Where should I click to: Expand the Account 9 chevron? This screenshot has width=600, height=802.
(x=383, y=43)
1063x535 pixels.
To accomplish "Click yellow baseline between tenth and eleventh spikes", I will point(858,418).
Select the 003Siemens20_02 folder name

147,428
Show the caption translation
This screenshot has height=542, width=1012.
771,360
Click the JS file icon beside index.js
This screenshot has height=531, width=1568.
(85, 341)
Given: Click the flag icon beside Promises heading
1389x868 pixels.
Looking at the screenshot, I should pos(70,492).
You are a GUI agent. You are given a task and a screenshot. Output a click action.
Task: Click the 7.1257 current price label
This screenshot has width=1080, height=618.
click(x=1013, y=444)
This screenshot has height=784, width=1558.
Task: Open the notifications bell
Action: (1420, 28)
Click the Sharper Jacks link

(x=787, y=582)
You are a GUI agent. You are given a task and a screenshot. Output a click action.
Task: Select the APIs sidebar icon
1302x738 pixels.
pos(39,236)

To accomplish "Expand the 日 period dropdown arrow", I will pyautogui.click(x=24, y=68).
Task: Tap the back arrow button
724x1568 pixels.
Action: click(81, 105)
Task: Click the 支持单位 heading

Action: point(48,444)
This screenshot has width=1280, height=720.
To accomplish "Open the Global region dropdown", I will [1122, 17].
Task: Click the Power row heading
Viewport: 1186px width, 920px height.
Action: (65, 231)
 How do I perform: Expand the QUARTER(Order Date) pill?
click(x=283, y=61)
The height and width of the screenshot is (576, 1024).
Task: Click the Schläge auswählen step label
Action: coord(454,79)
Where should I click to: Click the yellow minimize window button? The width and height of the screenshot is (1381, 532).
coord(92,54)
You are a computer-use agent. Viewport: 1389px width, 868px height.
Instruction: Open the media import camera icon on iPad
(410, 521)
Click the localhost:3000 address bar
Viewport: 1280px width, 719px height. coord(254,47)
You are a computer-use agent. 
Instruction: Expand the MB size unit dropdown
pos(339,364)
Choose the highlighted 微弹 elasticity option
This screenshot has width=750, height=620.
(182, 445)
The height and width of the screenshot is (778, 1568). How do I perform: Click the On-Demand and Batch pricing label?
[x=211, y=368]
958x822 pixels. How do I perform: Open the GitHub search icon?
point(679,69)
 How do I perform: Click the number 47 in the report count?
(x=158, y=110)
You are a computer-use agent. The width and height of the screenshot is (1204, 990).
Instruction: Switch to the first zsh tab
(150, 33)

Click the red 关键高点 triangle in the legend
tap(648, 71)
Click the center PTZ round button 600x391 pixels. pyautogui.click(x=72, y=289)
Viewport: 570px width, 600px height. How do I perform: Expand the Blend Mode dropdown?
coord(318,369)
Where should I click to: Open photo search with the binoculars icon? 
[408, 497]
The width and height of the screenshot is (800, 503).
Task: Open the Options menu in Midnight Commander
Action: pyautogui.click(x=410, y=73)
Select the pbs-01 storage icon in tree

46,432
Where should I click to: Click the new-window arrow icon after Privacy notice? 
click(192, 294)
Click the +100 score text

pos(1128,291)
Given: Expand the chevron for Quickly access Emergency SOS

ASSIGNMENT - Please transcribe the whole listing exactly as it stands.

RESULT FOR THIS EXERCISE -
Where should I click to: Expand the Account 9 chevron? This screenshot has width=600, height=802.
(x=383, y=43)
1063x535 pixels.
To accomplish "Click yellow baseline between tenth and eleventh spikes", I will point(858,418).
Select the 003Siemens20_02 folder name

147,428
Show the caption translation
This screenshot has height=542, width=1012.
771,360
Click the JS file icon beside index.js
This screenshot has height=531, width=1568.
(85, 341)
Given: Click the flag icon beside Promises heading
1389x868 pixels.
Looking at the screenshot, I should pos(70,492).
You are a GUI agent. You are given a task and a screenshot. Output a click action.
Task: Click the 7.1257 current price label
This screenshot has width=1080, height=618.
click(x=1013, y=444)
This screenshot has height=784, width=1558.
Task: Open the notifications bell
Action: (1420, 28)
Click the Sharper Jacks link

(x=787, y=582)
You are a GUI agent. You are given a task and a screenshot. Output a click action.
Task: Select the APIs sidebar icon
1302x738 pixels.
pos(39,236)

To accomplish "Expand the 日 period dropdown arrow", I will pyautogui.click(x=24, y=68).
Task: Tap the back arrow button
724x1568 pixels.
Action: click(81, 105)
Task: Click the 支持单位 heading

Action: point(48,444)
This screenshot has width=1280, height=720.
To accomplish "Open the Global region dropdown", I will [1122, 17].
Task: Click the Power row heading
Viewport: 1186px width, 920px height.
Action: (65, 231)
 How do I perform: Expand the QUARTER(Order Date) pill?
click(x=283, y=61)
The height and width of the screenshot is (576, 1024).
Task: Click the Schläge auswählen step label
Action: coord(454,79)
Where should I click to: Click the yellow minimize window button? The width and height of the screenshot is (1381, 532).
coord(92,54)
You are a computer-use agent. Viewport: 1389px width, 868px height.
Instruction: Open the media import camera icon on iPad
(410, 521)
Click the localhost:3000 address bar
Viewport: 1280px width, 719px height. coord(254,47)
You are a computer-use agent. 
Instruction: Expand the MB size unit dropdown
pos(339,364)
Choose the highlighted 微弹 elasticity option
This screenshot has width=750, height=620.
(182, 445)
The height and width of the screenshot is (778, 1568). How do I perform: Click the On-Demand and Batch pricing label?
[x=211, y=368]
958x822 pixels. How do I perform: Open the GitHub search icon?
point(679,69)
 How do I perform: Click the number 47 in the report count?
(x=158, y=110)
You are a computer-use agent. The width and height of the screenshot is (1204, 990).
Instruction: Switch to the first zsh tab
(150, 33)

Click the red 关键高点 triangle in the legend
tap(648, 71)
Click the center PTZ round button 600x391 pixels. pyautogui.click(x=72, y=289)
Viewport: 570px width, 600px height. How do I perform: Expand the Blend Mode dropdown?
coord(318,369)
Where should I click to: Open photo search with the binoculars icon? 
[408, 497]
The width and height of the screenshot is (800, 503).
Task: Open the Options menu in Midnight Commander
Action: pyautogui.click(x=410, y=73)
Select the pbs-01 storage icon in tree

46,432
Where should I click to: Click the new-window arrow icon after Privacy notice? 
click(192, 294)
Click the +100 score text

pos(1128,291)
Given: Expand the chevron for Quickly access Emergency SOS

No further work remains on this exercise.